В ту ночь Тимофей нежно ласкал Марию, до самого утра утоляя все её потаенные желания, и впервые назвал ее в постели Машей. Сказочно прекрасная пани Комарская полностью вылетела у него из головы, так же как и мысль о том, что его любовница может служить бургграфу Экку. Мария же в ту ночь самозабвенно, с доселе еще невиданной страстью отдавалась приезжему молодцу, нисколько не думая о последствиях их любви…
Когда Тимотеус еще спал, женщина тихонько встала, проворно оделась и вышла из комнаты…
* * *
– До чего же холодно стало! – пожаловался бургомистр Никлаус Экк своей собеседнице и шпионке.
Он громко кликнул слугу, подождал, пока тот примчится, и повелел ему затопить камин. Пока тот старательно укладывал дрова, разжигал огонь, самый могущественный человек Риги сидел в молчании. Слуга попытался угадать желание своего хозяина:
– Не принести ли рюмку шнапса, она поможет согреться в такую холодную погоду.
– Ты же знаешь, я нечасто пью этот напиток. Лучше надень на меня мои теплые сапоги, чтобы не мерзли ноги.
Лишь только после того, как камин стал согревать гостиную, на ногах пожилого бургомистра вместо летних башмаков оказалась зимняя обувь, а слуга удалился, хозяин дома вновь обратил внимание на свою посетительницу. Улыбнулся, поощрительно хлопнув ее по полноватому бедру.
– Ты сегодня хороша, – польстил женщине бургомистр. – Это приятно, мои осведомительницы должны быть не только умны, но и красивы. В этом городе ко мне должно иметь отношение все самое лучшее в нем.
Женщина кокетливо улыбнулась. Она знала, что Никлаус Экк, повелевший ей следить за клиентами, особенно, когда они выпьют и станут болтливы, сам хоть и был весьма пожилым человеком, но еще не утратил интереса к женщинам. Она встала так, чтобы отсвет от камина падал на нее и самый богатый рижанин мог разглядеть ее получше. Вдова подумала, вдруг эта холодная ночь принесет ей счастье.

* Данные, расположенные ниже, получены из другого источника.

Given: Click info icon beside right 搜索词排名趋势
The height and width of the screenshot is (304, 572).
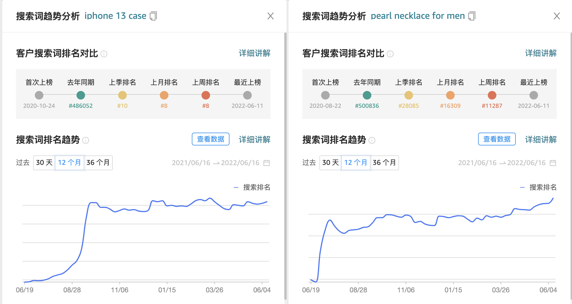Looking at the screenshot, I should 372,140.
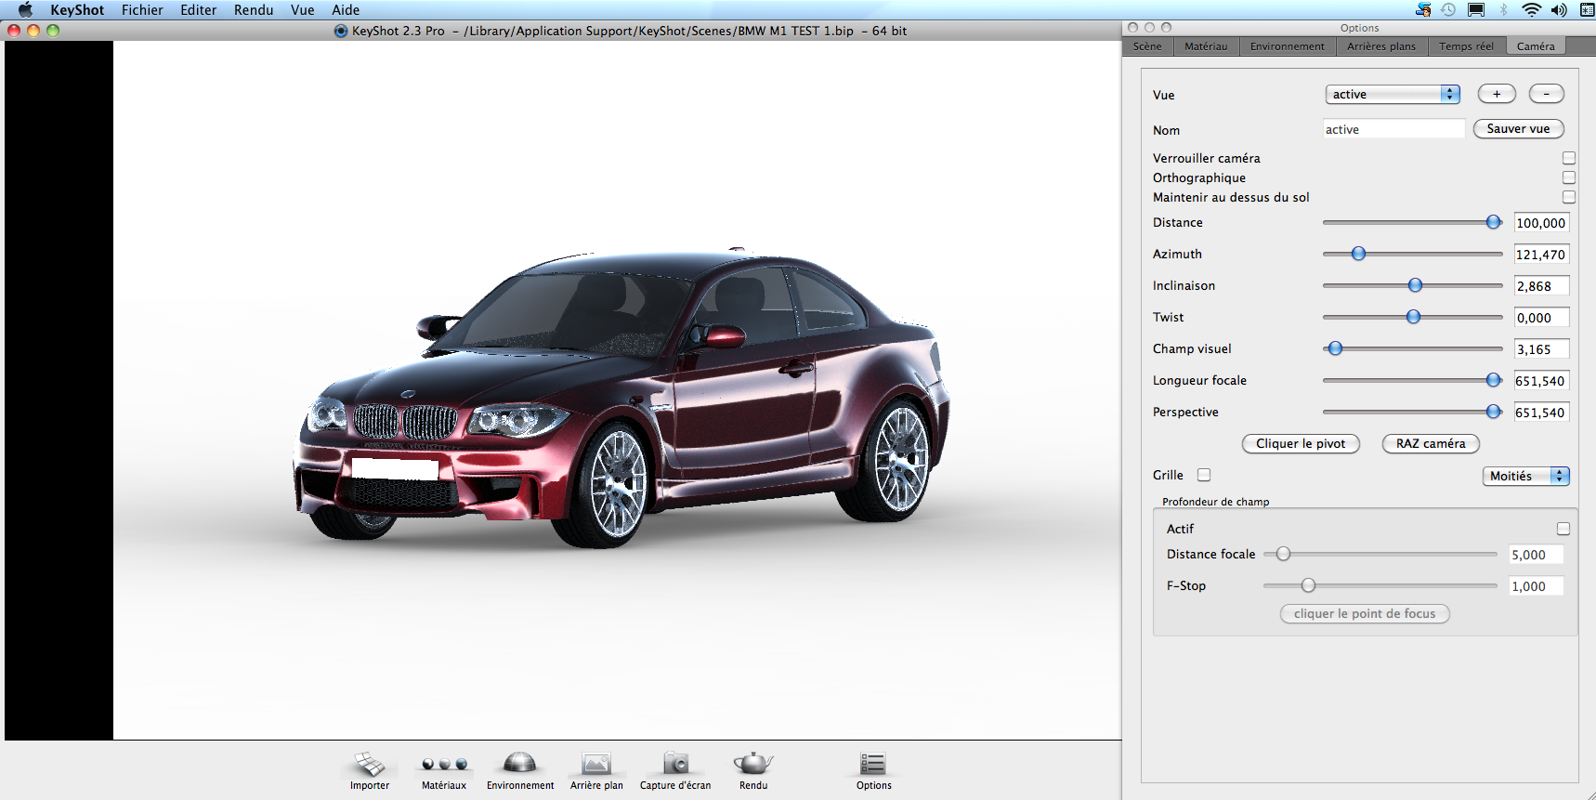Click the Arrière plan picture icon
The width and height of the screenshot is (1596, 800).
point(596,765)
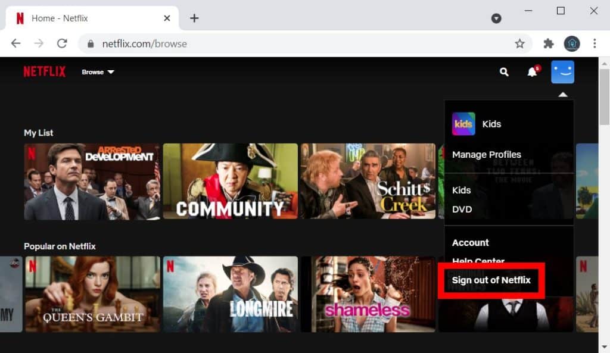Open the Account settings entry

(x=470, y=242)

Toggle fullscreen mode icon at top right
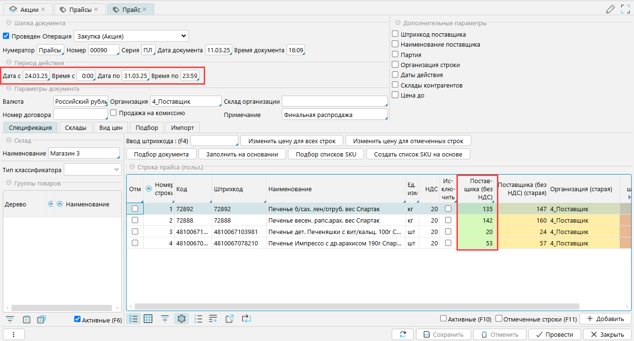click(625, 9)
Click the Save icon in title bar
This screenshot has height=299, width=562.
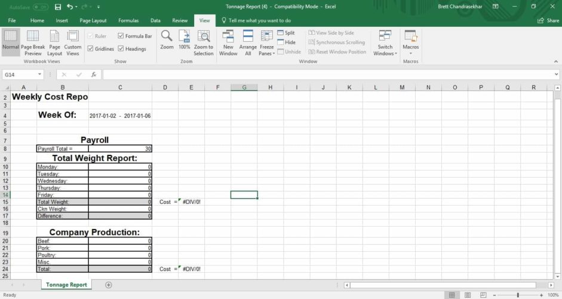click(x=58, y=7)
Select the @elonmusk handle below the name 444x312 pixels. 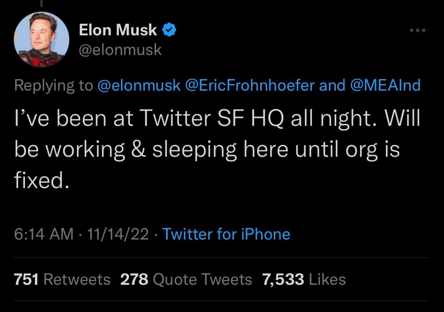[119, 50]
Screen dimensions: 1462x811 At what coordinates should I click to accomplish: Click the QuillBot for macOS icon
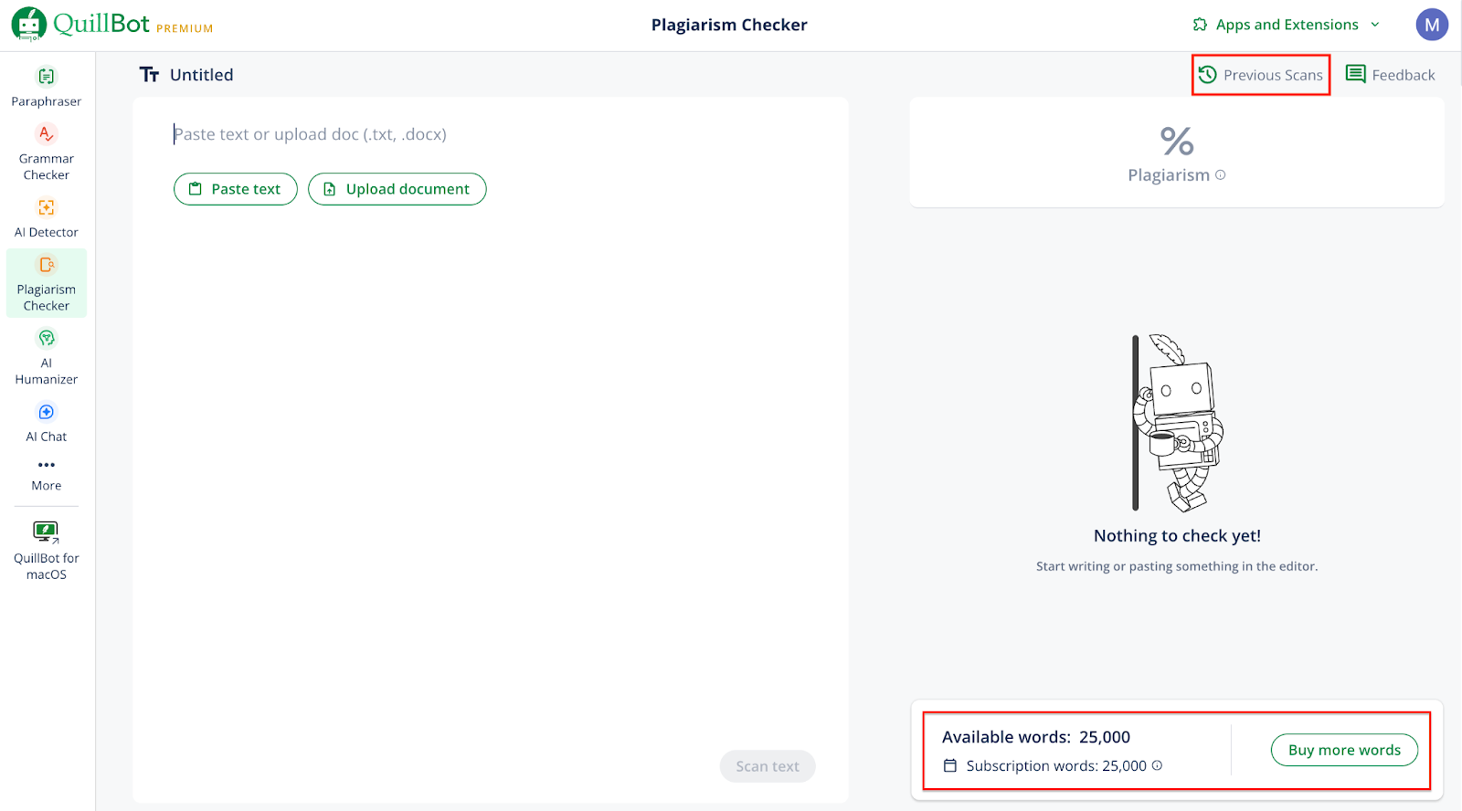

Никлаус Экк оставался невозмутим. Он спокойно встал и не торопясь передвинул свое кресло к камину. Экк понимал, что сейчас ему достаточно намекнуть и осведомительница проявит готовность услаждать его хоть прямо на лежавшим посреди этой гостиной дорогом персидском ковре. Но Никлаус Экк хотел в ту ночь просто погреться у камина. Кроме того, мудрый бургомистр прекрасно понимал, что пятнадцатитысячная Рига маленький город, где все знают все обо всем. Он не желал прослыть развратником. А главное, опытный человек понимал: глупо смешивать деловое и личное, вовсе незачем превращать отличную осведомительницу в отнюдь не самую красивую любовницу. А польстил он вдове, которую на самом деле вовсе не считал прекрасной, лишь потому, что комплимент ему ничего не стоил. Толковый руководитель знал, когда надо запугать подчиненного, а когда, наоборот, похвалить без серьезной на то причины. Он дал собеседнице слабую надежду на роман с собой, богатым и влиятельным, показал, что оценил ее как женщину, и теперь получившая надежду и почувствовавшая уважение к себе вдова станет значительно лучше служить ему.
Он посмотрел на свою собеседницу и ласково улыбнулся:
– Итак, мы остановились на роли в этом деле моего родственника Генриха Флягеля.